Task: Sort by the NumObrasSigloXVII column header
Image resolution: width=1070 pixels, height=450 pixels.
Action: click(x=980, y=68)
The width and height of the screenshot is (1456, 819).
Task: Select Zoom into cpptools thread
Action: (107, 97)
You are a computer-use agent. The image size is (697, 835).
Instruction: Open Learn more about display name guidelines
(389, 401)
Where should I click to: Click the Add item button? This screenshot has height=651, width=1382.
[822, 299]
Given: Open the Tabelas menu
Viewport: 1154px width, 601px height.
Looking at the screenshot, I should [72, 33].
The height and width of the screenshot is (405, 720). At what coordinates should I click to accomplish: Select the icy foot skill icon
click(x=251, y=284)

═══

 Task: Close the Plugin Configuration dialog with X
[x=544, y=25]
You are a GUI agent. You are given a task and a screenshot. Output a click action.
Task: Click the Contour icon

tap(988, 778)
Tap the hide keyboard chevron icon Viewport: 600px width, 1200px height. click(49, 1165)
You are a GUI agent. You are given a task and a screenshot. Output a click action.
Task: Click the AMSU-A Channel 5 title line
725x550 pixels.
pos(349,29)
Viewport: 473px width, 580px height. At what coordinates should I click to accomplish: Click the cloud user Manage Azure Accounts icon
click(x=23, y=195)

═══

What to do — Please print the records above from the line with "Task: Sort by" to the line with "click(x=251, y=284)", both included, reproducing each line as it stands.

Solution —
Task: Sort by the NumObrasSigloXVII column header
Image resolution: width=1070 pixels, height=450 pixels.
Action: click(x=980, y=68)
The width and height of the screenshot is (1456, 819).
Task: Select Zoom into cpptools thread
Action: (107, 97)
You are a computer-use agent. The image size is (697, 835).
Instruction: Open Learn more about display name guidelines
(389, 401)
Where should I click to: Click the Add item button? This screenshot has height=651, width=1382.
[822, 299]
Given: Open the Tabelas menu
Viewport: 1154px width, 601px height.
Looking at the screenshot, I should [72, 33].
The height and width of the screenshot is (405, 720). At what coordinates should I click to accomplish: Select the icy foot skill icon
click(x=251, y=284)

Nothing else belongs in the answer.